68℃, 1min./kb 25〜40 cycles
<2ステップサイクル>*
94℃, 2min.
↓
98℃, 10sec.
68℃, 1min./kb 25〜40 cycles
*通常は3ステップのサイクルを行います。
Tm値が72℃以上のプライマーを用い、3ステップサイクルでスメアーが認められた場合、2ステップサイクルを行なうとスメアーが解消される場合があります。
※プライマーのTm値の計算は、最近接塩基対法(Nearest Neighbor method)を用いております。プライマーのTm値計算表(EXCEL)は、こちらからダウンロードいただけます。
- 備考
※10×PCR Bufferは本酵素専用です。KOD DNA PolymeraseのBufferとは組成が異なります。
- ワンポイントアドバイス
●PCR産物のクローニング
本酵素のPCR産物は平滑化されており、平滑末端クローニング法によってクローニングできます。
その際ベクター側を脱リン酸化処理している場合、PCR産物のリン酸化を行うか、5'リン酸基のついたプライマーを使用する必要があります。
また、本酵素のPCR産物は平滑化されているため、直接TAクローニングすることはできません。専用のTAクローニングキット「TArget CloneTM-Plus-」をご使用ください。
●PCR条件の設定について
酵素の標準使用量は、50μLの系に対して1Uとしてください。 伸長反応は、68℃で行い、ターゲット1kbに対して1min.を標準とします。
スメアリングが起こっている場合はMgSO4の濃度を下げ、増幅が見られない場合はMgSO4濃度を上げて検討します。
●GCリッチな鋳型の場合
反応液にDMSOを最終濃度2〜5%程度添加することにより、改善される場合があります。
●RT反応液を鋳型とする場合
RT反応液の大量の持ち込みは、本酵素によるPCR反応を阻害する場合があります。
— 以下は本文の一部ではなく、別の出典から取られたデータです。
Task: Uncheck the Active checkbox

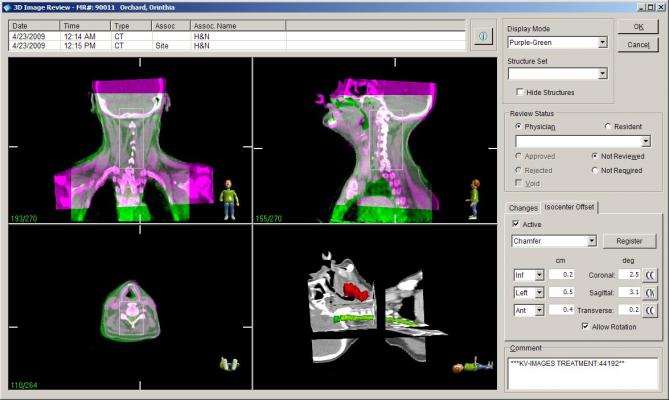Action: coord(516,224)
RT反応液のPCRへの持ち込みは、PCR反応液の1/25以下(好ましくは1/50以下)をお勧めします。この場合、RT反応液からのMg2+やdNTPsの持ち込みについては考慮する必要はなく、基本反応条件に沿って、本酵素の添付のdNTPsとMgSO4を添加していただければ問題ありません。
●プライマーの設計 3'側にミスマッチのあるプライマーは、本酵素によって校正を受ける場合があります。
※プライマーのTm値の計算は、最近接塩基対法(Nearest Neighbor method)を用いております。プライマーのTm値計算表(EXCEL)は、こちらからダウンロードいただけます。イノシンを含むプライマーのTm値はこの方法では計算できません。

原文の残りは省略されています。